# running PVC pipe through joists



## Doug60m (Dec 3, 2011)

Is it ok to heat pvc to make it more flexible so I can feed it through the floor joist holes. Otherwise I need to put a coupling between each joist.


----------



## bob22 (May 28, 2008)

Not sure about heating it (people do it; how I'm not sure) but be sure you are not drilling too large a hole or too close to the edges of your floor joists (you'll weaken them and have a bigger problem).
Search this site or google for hole size and placement in a joist; this has been covered a bunch of times.
What size pipe and what size joists?


----------



## TarheelTerp (Jan 6, 2009)

Doug60m said:


> Is it ok to heat pvc to make it more flexible so I can feed it through the floor joist holes.


Er... that's a BIG fat NO.



> Otherwise I need to...


Otherwise... you you need to install the pipe BELOW the joist.

Something like this:


----------



## NitrNate (May 27, 2010)

the ONLY time i see where it is legit to bend PVC is for pool installs where the PVC has to curve to the shape of the pool. but they use special torches and it takes a lot of expertise and practice to do it successfully without weakening the PVC.


----------



## Canucker (May 5, 2011)

How thick is the pipe? I put 9 ft of 2 inch ABS through a 2x6, 16 inch centre wall without needing any heat. Granted, you need room behind it to start and a big hammer. Got easier once i was through the second stud.


----------



## TarheelTerp (Jan 6, 2009)

Canucker said:


> ...Granted, you need room behind it to start and a big hammer.

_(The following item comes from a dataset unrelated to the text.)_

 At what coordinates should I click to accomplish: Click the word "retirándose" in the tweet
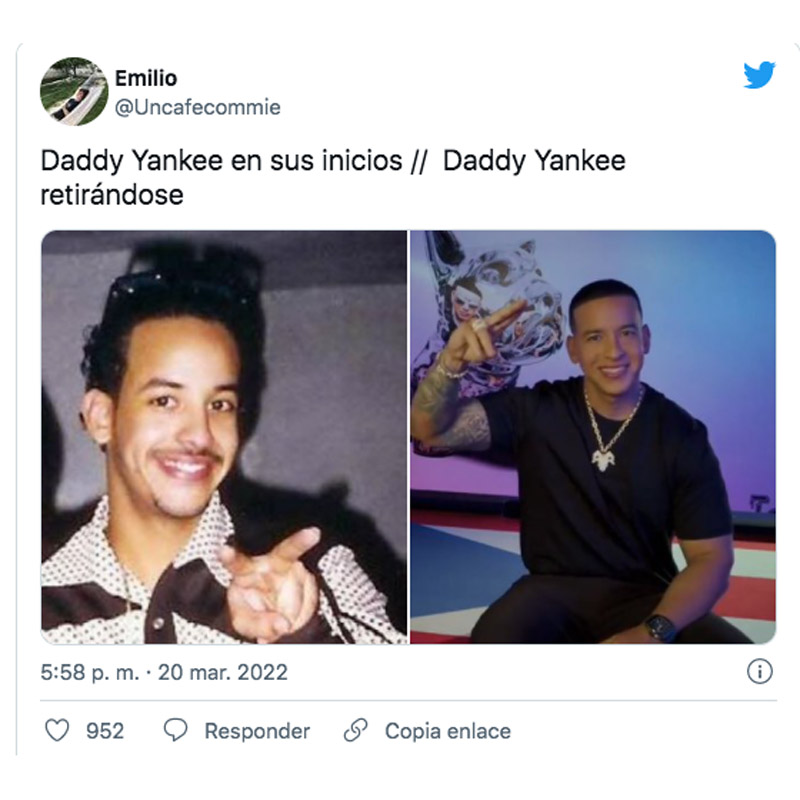[x=112, y=195]
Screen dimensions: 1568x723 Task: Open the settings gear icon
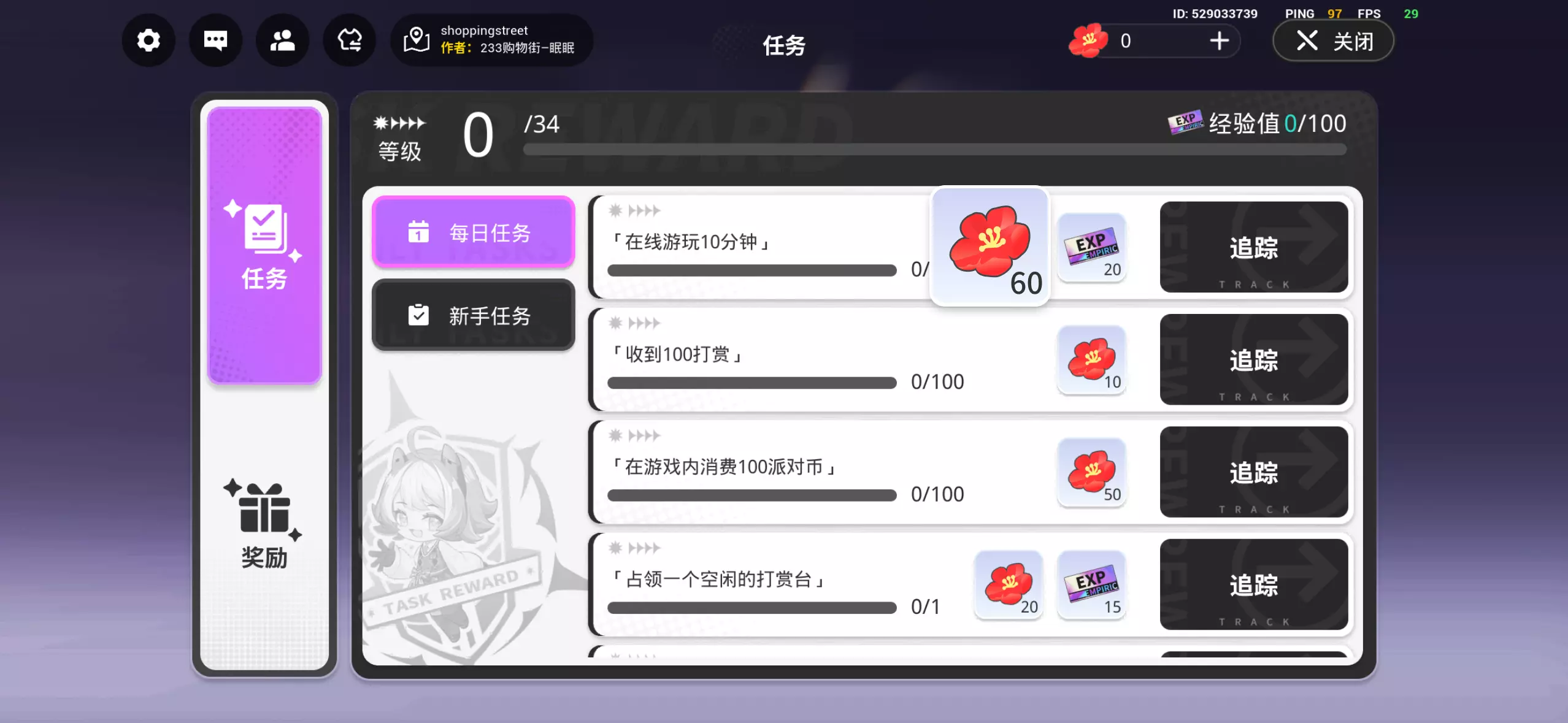(148, 40)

I once removed some siding and sheathing on a building in order to get pipe (over 600LF of 3" PVC) into the joists between floors. That was a fun day.


----------



## sublime2 (Mar 21, 2012)

How about some Vaseline or other lubricate to help get it through?


----------



## Homerepairguy (Aug 1, 2010)

Doug60m said:


> Is it ok to heat pvc to make it more flexible so I can feed it through the floor joist holes. Otherwise I need to put a coupling between each joist.

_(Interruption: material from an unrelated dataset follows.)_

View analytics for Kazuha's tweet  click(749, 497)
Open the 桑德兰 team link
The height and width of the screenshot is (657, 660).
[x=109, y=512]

Have you considered using PEX tubing instead?

HRG


----------



## Alan (Apr 12, 2006)

Here's a thought : 


What are you using the pvc for?


----------



## joecaption (Nov 30, 2011)

Is this a drain or supply line?
Suppys should be copper, Pex or CPVC not PVC.
No way do you want to have couplings every few ft.


----------



## bob22 (May 28, 2008)

More answers than questions. Where did the OP go?


----------



## Alan (Apr 12, 2006)

bob22 said:


> More answers than questions. Where did the OP go?


To go buy a blowtorch.

:wink:


----------



## bob22 (May 28, 2008)

and some astroglide


----------



## Doug60m (Dec 3, 2011)

Task done, 1 1/2 inch pvc. My weight was enough to bend it and then banged on the end to move it along. Thanks for all the thoughts.


----------



## TheEplumber (Jul 20, 2010)

Doug60m said:


> Is it ok to heat pvc to make it more flexible so I can feed it through the floor joist holes. Otherwise I need to put a coupling between each joist.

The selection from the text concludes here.